After the government of Ethiopia created a national plan to fight onchocerciasis in 1999, The Carter Center was invited to start fighting onchocerciasis in Ethiopia in 2000. Today, the Center's River Blindness Program continues to work in partnership with Ethiopia's Ministry of Health, Lions Clubs International Foundation, as well as a consortium of international agencies, nongovernmental organizations, and private companies.
Also in 2000, the National Onchocerciasis Task Force was established by Ethiopia's Ministry of Health with a mission to: mobilize and educate onchocerciasis-endemic communities; coordinate Mectizan® tablet procurement (donated by Merck) and distribution and coordinate all partners in the program. Mobilization efforts began in 2000 in the Kaffa and Sheka zones of the Southern Nations, Nationalities and Peoples region. The Carter Center and the African Program for Onchocerciasis Control (APOC) play a critical role in supporting the Mectizan distribution program in these areas. The program went on to expand into other areas, doubling treatments each year until reaching scale in 2004.
In partnership with the Ministry of Health and APOC, The Carter Center now assists program activities in eight of the 10 endemic zones in the country: Bench Maji, Gambella, Illubabor, Jimma, Kaffa, Metekel, North Gondar, and Sheka. During 2010, 3,298,195 people were treated in 13,897 targeted villages in the assisted zones, comprising 69 precent of all treatments given in Ethiopia.
Training was provided to 42,887 community-directed distributors; of these, 38,013 were returning community-directed distributors (retrained), and 4,874 were newly recruited and trained for the first time.

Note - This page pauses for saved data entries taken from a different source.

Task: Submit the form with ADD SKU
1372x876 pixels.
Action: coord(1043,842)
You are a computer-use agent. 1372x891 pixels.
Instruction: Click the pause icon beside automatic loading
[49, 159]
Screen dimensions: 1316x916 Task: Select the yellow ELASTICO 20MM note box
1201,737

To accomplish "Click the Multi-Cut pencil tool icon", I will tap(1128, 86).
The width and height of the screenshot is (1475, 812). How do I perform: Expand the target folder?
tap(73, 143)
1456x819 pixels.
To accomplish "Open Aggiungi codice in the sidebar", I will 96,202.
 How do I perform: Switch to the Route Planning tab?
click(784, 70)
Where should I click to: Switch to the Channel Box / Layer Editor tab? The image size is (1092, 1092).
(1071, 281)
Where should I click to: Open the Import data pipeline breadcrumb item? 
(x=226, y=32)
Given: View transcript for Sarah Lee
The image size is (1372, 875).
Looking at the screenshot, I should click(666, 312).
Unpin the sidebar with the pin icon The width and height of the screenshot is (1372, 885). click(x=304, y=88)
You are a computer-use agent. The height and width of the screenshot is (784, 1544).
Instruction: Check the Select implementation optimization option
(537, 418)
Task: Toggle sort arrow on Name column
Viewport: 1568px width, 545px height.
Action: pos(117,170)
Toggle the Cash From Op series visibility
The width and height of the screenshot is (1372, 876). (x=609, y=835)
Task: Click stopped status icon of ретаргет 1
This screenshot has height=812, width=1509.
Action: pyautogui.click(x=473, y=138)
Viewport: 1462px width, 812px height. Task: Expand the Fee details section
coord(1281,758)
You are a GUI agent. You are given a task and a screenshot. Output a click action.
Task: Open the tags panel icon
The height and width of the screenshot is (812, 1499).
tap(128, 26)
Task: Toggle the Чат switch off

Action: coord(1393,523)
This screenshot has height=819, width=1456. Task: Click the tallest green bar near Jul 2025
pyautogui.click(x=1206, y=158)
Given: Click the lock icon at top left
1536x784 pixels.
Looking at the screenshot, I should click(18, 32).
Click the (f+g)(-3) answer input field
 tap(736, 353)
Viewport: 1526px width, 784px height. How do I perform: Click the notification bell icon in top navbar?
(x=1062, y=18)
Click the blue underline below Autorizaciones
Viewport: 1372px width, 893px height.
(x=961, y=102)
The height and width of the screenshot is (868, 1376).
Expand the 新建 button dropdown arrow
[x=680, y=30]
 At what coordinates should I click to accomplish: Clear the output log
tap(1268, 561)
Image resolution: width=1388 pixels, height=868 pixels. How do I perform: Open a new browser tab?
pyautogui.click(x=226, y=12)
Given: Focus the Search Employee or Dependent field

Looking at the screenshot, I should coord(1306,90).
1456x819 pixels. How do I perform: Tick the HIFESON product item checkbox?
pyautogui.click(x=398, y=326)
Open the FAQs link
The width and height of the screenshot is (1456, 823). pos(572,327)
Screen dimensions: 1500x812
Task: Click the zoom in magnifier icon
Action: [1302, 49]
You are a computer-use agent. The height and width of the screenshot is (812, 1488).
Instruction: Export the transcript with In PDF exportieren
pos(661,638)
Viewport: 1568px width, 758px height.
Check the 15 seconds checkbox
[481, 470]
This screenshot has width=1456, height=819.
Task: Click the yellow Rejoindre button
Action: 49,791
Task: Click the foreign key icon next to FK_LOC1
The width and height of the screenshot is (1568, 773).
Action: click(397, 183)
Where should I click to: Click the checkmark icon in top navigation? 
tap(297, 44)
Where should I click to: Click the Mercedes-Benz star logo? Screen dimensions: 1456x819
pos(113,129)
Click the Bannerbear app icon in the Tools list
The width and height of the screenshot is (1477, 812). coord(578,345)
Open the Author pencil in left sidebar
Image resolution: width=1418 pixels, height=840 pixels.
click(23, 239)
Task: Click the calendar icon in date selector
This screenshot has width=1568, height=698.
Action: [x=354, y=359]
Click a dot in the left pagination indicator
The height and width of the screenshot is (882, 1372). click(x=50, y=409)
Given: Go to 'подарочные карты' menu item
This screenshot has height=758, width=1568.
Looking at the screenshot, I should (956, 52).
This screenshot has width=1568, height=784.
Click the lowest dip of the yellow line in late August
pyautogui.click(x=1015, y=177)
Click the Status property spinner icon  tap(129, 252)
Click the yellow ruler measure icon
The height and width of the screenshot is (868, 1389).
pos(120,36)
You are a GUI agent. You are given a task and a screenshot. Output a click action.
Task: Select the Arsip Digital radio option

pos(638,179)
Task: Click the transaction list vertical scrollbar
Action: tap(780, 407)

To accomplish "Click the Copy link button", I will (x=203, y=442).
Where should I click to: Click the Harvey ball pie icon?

Finally, in 2010, health education was provided in all 14,065 targeted communities, representing 100 percent coverage in treatment areas.
The Carter Center's activities in Ethiopia use pioneering, integrated approaches to address multiple diseases simultaneously, saving time and money to reinforce health education and other interventions. The Center combines prevention activities for malaria and trachoma (known as MALTRA) and malaria and river blindness.
In addition, since 2009, with support from GlaxoSmithKline, The Carter Center has been assisting the Ethiopia Ministry of Health to launch a lymphatic filariasis elimination program in the Gambella region. The first of its kind in Ethiopia, the Carter Center-supported program administered 73,435 combined Mectizan/albendazole treatments for lymphatic filariasis elimination in onchocerciasis-endemic areas of Gambella region in 2010.